Il modello irraggiungibile troneggia nello specchio; a dx, Elvira è prigioniera dello specchio in cui è riflessa l’immagine di Agnes. Destino prefigurato in un’inquadratura

“The Ugly Stepsister” (TUS) è un film sull’eterno duello tra la forma e la materia. Forma che identifica l’ideale, l’astratto, il canone etereo della bellezza che trascende ed ascende la materia; e la materia che invece rifiuta ogni sublimazione, si aggrappa ostinatamente alla carne, ai fluidi corporei, si ostina a cadere e colare in cieca obbedienza alla legge di gravitazione. Da un lato le immagini sognanti e sfocate di Elvira, “la brutta sorellastra”, una glassa audiovisiva che impasta colori tenui, bokeh e riff di musica elettronica; dall’altro lato i genitali di Cenerentola-Agnes, dello stalliere in piano medio, il primissimo piano sul seme che cola.

La dinamica tra Agnes ed Elvira si riassume nella scena in cui la prima imbocca la seconda con forchettate di spaghetti che assomigliano e vermicelli, mentre Elvira si fa il bagno e legge poesie. “Cosa simboleggia il serpente che tutto divora?” chiede sognante; “Il pene” risponde Agnes con schietta semplicità.

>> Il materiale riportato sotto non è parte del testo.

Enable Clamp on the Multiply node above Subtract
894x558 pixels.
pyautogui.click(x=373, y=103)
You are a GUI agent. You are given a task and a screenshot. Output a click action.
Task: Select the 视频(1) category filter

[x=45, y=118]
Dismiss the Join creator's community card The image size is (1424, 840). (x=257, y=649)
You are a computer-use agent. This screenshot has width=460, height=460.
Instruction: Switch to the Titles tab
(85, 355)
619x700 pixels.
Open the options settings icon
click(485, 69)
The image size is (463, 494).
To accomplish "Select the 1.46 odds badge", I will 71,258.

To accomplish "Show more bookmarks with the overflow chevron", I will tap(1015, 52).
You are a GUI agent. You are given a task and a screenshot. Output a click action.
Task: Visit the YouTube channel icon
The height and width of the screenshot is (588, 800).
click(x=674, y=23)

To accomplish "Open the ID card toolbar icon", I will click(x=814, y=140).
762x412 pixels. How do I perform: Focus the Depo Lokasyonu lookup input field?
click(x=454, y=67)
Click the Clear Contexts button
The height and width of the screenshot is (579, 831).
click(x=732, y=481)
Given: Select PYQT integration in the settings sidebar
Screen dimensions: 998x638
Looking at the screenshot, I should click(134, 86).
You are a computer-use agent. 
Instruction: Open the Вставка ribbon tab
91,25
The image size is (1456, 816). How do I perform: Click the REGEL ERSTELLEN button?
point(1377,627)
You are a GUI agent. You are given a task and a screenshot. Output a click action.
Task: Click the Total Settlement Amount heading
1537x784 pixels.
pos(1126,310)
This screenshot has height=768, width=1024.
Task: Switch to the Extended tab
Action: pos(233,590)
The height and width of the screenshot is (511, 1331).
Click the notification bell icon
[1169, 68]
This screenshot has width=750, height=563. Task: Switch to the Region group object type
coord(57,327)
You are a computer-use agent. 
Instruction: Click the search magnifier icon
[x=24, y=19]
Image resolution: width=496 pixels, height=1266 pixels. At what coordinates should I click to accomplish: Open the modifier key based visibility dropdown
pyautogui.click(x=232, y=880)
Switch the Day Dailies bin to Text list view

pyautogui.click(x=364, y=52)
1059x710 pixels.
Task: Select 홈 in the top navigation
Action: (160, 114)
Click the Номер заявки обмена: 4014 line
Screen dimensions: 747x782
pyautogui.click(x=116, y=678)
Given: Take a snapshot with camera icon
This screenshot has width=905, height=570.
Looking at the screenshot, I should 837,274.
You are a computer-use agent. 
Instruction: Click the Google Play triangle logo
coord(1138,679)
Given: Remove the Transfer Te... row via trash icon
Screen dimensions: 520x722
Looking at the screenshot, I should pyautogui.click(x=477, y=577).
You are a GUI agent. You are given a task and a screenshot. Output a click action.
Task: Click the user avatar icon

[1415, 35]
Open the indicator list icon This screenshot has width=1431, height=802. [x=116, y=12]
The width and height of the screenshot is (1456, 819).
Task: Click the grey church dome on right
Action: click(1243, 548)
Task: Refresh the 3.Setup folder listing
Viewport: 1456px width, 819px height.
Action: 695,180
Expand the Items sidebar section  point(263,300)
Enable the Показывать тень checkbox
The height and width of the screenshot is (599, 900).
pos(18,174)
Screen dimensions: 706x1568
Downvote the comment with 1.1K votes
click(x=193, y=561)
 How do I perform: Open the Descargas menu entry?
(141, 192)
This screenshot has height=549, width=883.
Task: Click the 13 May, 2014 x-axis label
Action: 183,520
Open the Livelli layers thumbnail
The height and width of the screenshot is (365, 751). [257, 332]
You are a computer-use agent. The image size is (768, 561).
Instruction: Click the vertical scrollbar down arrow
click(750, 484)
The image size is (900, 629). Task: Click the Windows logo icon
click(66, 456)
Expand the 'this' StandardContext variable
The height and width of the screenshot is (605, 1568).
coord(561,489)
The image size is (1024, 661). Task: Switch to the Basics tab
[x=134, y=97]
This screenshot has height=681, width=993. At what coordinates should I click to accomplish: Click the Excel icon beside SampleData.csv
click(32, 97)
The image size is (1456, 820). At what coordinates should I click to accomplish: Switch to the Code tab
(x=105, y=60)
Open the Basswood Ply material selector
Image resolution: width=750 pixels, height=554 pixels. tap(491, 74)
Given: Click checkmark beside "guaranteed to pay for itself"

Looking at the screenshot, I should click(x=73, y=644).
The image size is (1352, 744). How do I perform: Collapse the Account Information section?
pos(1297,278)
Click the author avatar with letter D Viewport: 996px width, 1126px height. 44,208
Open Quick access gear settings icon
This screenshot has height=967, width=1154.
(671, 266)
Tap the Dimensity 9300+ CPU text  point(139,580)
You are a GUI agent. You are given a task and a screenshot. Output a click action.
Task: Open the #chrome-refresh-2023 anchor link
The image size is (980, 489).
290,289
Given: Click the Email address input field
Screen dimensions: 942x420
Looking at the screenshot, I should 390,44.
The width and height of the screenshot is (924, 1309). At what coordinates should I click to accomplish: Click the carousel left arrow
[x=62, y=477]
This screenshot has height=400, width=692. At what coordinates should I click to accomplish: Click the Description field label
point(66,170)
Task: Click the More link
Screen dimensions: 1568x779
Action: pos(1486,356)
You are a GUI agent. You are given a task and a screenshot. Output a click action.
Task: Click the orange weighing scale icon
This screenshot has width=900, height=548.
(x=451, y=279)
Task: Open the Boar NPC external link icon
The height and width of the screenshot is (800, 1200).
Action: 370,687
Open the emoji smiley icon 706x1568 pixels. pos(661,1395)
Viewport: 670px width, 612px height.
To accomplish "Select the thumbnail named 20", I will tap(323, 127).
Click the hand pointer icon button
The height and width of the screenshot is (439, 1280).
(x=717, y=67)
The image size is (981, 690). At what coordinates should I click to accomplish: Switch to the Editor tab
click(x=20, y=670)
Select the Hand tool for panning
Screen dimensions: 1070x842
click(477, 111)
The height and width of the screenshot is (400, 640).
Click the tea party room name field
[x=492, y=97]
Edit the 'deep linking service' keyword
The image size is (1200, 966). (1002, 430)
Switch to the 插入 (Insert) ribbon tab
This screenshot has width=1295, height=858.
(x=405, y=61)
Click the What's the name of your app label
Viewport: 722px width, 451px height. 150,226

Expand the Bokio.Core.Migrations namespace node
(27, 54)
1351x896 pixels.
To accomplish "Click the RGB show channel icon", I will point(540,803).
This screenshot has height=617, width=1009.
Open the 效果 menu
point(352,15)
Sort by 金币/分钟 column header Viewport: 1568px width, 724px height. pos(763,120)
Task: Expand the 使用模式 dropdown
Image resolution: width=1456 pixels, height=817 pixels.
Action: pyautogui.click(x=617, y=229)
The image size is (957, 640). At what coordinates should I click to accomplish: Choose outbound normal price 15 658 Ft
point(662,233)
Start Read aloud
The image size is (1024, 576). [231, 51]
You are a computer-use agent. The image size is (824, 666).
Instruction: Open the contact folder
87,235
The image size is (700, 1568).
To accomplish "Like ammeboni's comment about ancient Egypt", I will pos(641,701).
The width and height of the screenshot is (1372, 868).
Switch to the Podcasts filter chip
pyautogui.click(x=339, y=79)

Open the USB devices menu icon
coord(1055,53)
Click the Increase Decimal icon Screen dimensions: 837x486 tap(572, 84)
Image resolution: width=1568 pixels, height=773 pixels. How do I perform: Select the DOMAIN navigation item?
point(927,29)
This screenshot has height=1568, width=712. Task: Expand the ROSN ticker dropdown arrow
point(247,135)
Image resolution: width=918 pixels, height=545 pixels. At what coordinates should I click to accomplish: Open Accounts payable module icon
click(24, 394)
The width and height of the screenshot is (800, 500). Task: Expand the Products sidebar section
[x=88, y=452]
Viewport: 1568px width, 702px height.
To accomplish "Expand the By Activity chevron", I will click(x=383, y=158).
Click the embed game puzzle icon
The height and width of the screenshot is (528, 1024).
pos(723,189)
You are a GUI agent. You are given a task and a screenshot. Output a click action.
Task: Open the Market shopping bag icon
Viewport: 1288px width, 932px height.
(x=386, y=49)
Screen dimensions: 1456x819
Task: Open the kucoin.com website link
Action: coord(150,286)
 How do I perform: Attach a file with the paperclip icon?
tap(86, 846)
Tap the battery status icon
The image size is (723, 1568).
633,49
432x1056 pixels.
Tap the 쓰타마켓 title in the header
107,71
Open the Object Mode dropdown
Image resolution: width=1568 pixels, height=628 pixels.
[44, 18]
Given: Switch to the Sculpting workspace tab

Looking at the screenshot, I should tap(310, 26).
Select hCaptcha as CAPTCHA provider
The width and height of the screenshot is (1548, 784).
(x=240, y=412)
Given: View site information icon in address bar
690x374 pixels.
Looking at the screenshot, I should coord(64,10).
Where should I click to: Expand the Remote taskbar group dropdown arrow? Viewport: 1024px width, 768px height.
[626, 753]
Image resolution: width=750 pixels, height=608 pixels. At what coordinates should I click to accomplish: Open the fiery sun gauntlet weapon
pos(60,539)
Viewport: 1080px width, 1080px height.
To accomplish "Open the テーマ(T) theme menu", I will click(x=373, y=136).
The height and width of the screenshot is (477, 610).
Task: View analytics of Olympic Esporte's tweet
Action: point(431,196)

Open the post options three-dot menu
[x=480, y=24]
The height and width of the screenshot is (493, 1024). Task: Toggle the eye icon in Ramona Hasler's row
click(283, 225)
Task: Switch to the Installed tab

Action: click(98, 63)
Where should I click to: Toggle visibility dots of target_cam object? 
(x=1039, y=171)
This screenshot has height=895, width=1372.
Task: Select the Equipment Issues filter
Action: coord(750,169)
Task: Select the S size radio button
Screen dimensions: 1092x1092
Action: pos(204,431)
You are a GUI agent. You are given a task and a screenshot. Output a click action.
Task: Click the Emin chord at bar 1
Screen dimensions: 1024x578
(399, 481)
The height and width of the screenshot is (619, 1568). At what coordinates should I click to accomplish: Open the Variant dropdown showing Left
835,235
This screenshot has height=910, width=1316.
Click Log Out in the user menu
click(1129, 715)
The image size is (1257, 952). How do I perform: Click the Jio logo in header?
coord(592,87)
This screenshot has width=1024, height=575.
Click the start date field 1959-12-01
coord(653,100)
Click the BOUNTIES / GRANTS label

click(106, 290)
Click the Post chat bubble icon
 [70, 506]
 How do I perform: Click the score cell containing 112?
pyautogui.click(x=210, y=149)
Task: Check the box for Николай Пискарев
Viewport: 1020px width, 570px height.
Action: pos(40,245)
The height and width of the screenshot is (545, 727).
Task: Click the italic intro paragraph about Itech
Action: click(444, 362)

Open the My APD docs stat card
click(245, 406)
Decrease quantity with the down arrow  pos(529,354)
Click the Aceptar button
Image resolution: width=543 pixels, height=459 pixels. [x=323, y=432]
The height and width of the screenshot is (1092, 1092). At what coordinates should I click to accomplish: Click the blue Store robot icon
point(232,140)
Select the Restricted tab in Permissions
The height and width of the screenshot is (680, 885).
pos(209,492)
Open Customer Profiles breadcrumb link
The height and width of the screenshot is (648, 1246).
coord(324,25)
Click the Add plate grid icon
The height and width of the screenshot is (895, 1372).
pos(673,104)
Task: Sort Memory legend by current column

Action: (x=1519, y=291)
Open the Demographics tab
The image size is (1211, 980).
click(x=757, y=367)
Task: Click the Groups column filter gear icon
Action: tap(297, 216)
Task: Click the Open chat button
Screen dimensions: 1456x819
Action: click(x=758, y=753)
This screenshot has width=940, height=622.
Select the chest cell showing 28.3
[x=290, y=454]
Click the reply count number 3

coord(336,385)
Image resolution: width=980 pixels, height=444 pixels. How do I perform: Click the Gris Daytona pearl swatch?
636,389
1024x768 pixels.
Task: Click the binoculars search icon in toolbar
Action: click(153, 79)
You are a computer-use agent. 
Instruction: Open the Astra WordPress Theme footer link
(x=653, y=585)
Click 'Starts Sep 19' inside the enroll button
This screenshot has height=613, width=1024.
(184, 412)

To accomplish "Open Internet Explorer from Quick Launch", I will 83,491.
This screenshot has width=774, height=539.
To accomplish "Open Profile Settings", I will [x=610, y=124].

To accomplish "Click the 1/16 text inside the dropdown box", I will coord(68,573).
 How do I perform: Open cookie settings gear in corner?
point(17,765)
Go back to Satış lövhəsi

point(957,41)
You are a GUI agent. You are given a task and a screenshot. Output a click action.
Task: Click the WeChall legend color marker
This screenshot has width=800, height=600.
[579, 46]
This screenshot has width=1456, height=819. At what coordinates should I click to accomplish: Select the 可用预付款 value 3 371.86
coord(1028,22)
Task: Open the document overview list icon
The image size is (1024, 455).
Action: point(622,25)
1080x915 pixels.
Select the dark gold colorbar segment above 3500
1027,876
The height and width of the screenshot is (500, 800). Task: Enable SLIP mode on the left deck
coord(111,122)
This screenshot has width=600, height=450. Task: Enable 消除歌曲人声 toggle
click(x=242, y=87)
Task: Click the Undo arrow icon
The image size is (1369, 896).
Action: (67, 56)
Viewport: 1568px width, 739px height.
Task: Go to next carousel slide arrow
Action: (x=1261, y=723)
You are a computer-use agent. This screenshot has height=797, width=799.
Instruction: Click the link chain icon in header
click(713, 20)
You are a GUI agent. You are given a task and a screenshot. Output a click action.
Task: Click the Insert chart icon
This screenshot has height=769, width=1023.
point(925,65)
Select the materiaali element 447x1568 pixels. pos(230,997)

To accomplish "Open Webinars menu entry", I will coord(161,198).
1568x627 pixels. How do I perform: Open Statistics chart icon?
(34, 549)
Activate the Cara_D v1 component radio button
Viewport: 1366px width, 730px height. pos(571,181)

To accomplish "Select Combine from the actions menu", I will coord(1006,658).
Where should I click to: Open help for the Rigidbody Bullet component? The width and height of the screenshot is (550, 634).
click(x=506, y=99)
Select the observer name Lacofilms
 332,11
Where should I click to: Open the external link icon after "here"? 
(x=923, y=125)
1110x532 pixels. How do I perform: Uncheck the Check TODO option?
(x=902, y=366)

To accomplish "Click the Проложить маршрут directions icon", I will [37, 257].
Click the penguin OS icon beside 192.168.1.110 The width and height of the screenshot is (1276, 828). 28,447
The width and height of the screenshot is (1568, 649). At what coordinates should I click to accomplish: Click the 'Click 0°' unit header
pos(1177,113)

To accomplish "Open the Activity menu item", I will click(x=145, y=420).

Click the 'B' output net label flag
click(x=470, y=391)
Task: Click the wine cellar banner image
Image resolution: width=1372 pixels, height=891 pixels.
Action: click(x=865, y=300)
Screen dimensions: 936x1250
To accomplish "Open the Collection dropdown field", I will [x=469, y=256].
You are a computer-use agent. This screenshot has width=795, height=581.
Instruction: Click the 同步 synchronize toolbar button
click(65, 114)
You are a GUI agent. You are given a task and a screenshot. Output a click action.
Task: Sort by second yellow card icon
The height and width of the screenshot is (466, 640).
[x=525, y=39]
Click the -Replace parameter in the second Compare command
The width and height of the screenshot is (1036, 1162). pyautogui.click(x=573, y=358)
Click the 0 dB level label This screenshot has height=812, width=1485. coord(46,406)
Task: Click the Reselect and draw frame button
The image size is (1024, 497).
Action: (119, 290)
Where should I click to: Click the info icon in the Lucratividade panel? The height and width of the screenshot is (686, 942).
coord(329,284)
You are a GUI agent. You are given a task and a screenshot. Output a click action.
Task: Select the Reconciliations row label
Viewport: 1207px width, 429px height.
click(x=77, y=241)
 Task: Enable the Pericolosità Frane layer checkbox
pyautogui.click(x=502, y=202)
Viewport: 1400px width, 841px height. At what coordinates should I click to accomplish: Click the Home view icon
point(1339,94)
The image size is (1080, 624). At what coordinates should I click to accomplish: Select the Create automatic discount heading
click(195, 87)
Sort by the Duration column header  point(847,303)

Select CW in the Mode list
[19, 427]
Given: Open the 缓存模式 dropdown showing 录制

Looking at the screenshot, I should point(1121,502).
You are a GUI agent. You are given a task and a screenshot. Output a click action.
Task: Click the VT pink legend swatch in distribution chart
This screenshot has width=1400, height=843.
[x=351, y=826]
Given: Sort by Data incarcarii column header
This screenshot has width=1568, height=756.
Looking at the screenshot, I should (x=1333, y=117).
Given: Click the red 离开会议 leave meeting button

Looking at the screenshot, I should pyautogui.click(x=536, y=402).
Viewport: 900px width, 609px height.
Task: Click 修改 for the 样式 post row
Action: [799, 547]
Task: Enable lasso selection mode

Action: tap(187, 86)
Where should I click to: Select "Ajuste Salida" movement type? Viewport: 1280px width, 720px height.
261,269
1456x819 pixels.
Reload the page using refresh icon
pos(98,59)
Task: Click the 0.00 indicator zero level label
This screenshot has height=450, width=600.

La risposta scandalizza e indispettisce Elvira. Mentre Agnes conosce la sessualità e il lavoro, ha il cinismo dell’età adulta, Elvira invece legge poesie, sogna a occhi aperti, si fa manipolare da una madre ambiziosa e ingombrante. In altre parole, Agnes conosce la realtà, mentre Elvira conosce solo la forma che la realtà dovrebbe avere, il modello che orienta e condiziona le sue scelte.

Idealità e realtà

Difatti la troviamo spesso ripresa con un modello irraggiungibile nell’inquadratura, talvolta la madre, talvolta Agnes. Come NWR, ma con effetto diverso, Blichfeldt ricorre tantissimo allo zoom-out, movimento che si allontana dal soggetto per riassumerlo in un quadro più ampio. In TUS, questa scelta registica sortisce l’effetto di rimpicciolire e isolare ancora di più Elvira, rendendola preda di quelle dinamiche invisibili e alienanti che l’assoggettano a un modello di bellezza tirannico, irraggiungibile. Reificata, cioè resa oggetto, fino al punto di venire scartata dalla madre come un pacco (sotto).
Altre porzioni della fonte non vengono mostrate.